While the symptoms of PPT may be annoying, they aren’t fatal and often require no treatment at all. “Most patients with postpartum thyroiditis won’t require any treatment except for medical evaluation and reassurance,” Dr. Powrie says. “The condition tends to get better on its own over time.” He does add that more severe cases may require a beta blocker to alleviate symptoms during the hyperthyroid phase and some thyroid replacement therapy during the hypothyroid phase. “This is the exception rather than the rule,” he says.

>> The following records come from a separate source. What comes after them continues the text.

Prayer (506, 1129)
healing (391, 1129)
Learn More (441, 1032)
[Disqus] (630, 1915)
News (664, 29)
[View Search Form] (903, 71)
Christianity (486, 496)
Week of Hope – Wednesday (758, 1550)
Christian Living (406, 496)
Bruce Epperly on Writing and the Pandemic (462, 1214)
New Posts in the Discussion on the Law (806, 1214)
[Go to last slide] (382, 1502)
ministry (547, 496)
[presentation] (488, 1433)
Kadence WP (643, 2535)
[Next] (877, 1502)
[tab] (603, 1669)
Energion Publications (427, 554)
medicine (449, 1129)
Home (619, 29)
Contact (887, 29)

Both Venner and McShane were given Synthroid as treatment for the hypothyroid phase of the postpartum thyroiditis. For McShane, the symptoms eventually disappeared. “I took the medication for a short while, and after about a year my body started to naturally balance itself out,” she says. “I was able to go off the medication and no longer have the symptoms of thyroiditis.”
Dr. Shi estimates, however, that approximately 25 percent of women who experience postpartum thyroiditis are at high risk of developing permanent hypothyroidism. Venner may be one of those women. She continued to take Synthroid in the two years between the births of her sons.

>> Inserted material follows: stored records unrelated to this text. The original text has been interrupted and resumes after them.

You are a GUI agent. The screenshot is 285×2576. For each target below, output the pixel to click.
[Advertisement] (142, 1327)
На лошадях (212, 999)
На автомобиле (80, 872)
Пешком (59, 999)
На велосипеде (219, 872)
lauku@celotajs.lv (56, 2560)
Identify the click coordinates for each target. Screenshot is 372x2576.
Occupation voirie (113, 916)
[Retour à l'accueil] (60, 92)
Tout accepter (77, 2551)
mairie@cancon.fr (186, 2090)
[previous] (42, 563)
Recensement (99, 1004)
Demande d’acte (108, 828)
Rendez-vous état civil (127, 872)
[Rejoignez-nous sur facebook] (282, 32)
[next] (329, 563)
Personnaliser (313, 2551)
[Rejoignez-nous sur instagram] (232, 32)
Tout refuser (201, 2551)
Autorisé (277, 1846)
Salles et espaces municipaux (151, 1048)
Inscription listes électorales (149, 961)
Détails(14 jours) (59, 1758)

Even if the postpartum thyroiditis proves temporary, Dr. Powrie warns that women who have experienced PPT should be alert for it in the future. “Women who have had postpartum thryoiditis after one pregnancy are more likely to get it again in a subsequent pregnancy and are more likely to develop chronic hypothyroidism sometime in the future,” he says.

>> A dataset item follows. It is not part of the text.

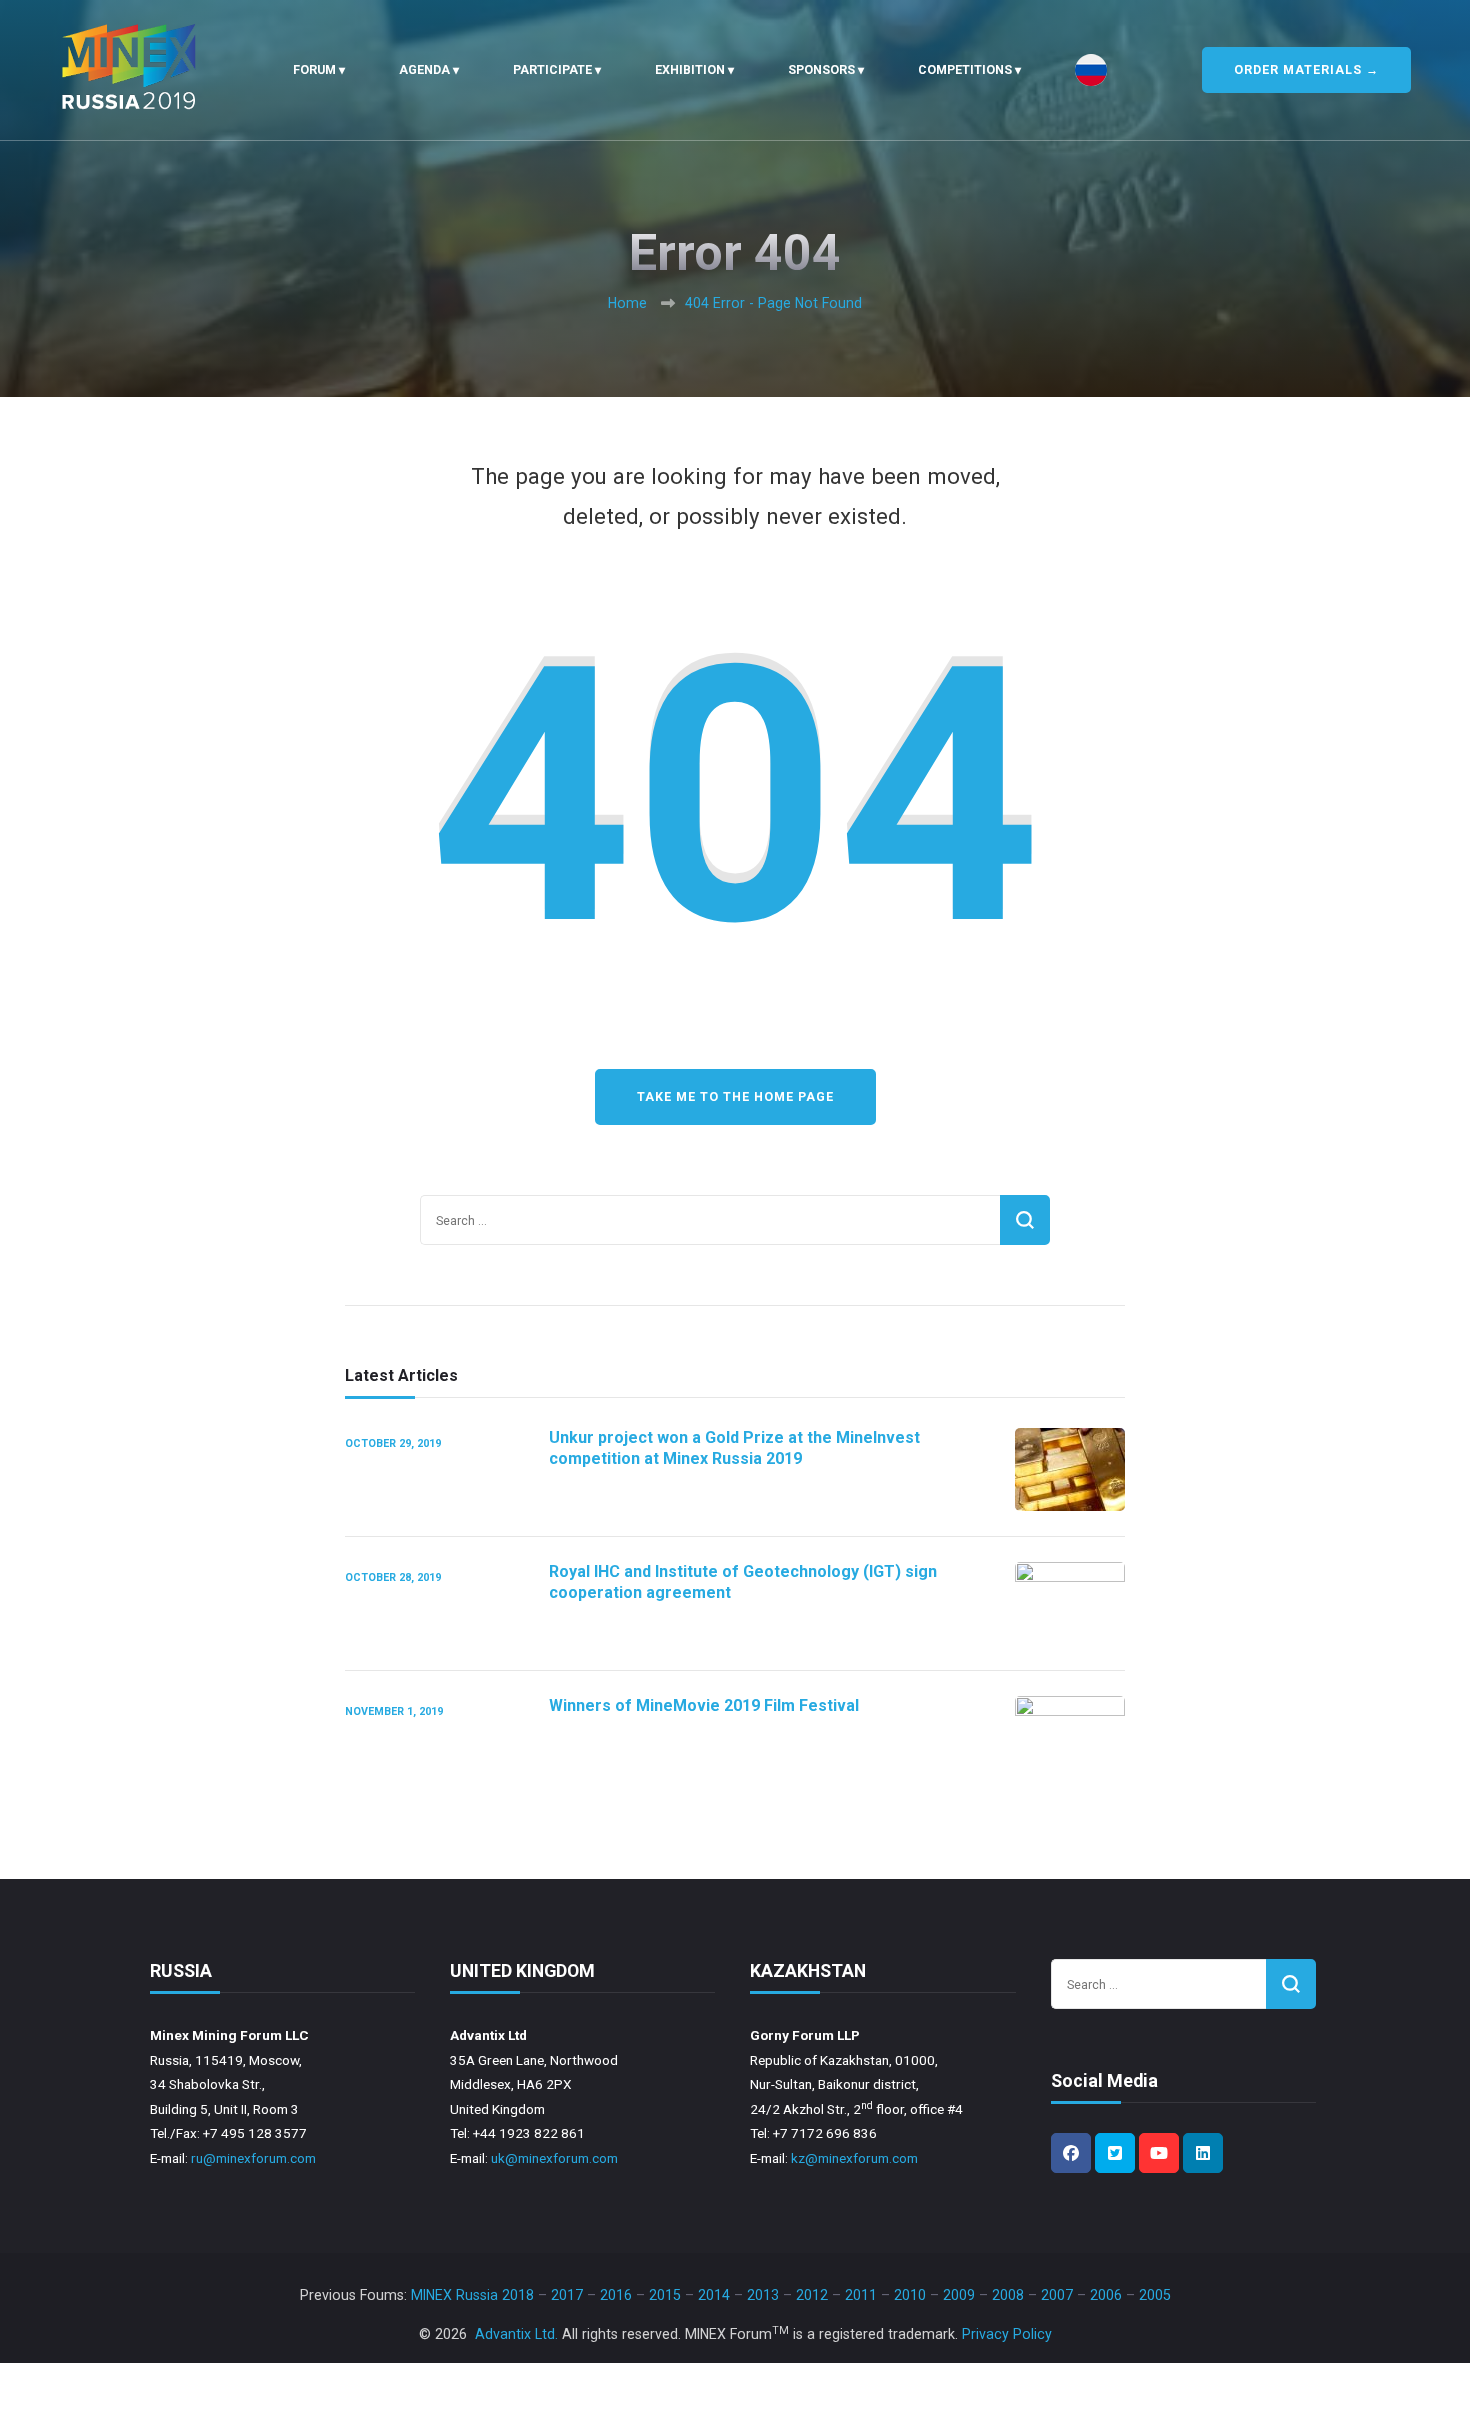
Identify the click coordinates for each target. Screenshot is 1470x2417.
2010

While generally not a serious disease, postpartum thyroiditis on top of the normal demands of a new baby can affect women emotionally. “PPT can affect a woman’s well-being by causing physical and emotional problems that keep the patient from functioning and bonding with the family and baby for a longer period of time,” Dr. Perez-Delboy says. “I recommend women who develop postpartum depression, women with any of the mentioned symptoms, women with other autoimmune disorders, and women with a strong family history of autoimmune thyroid disease should also be screened for PPT.”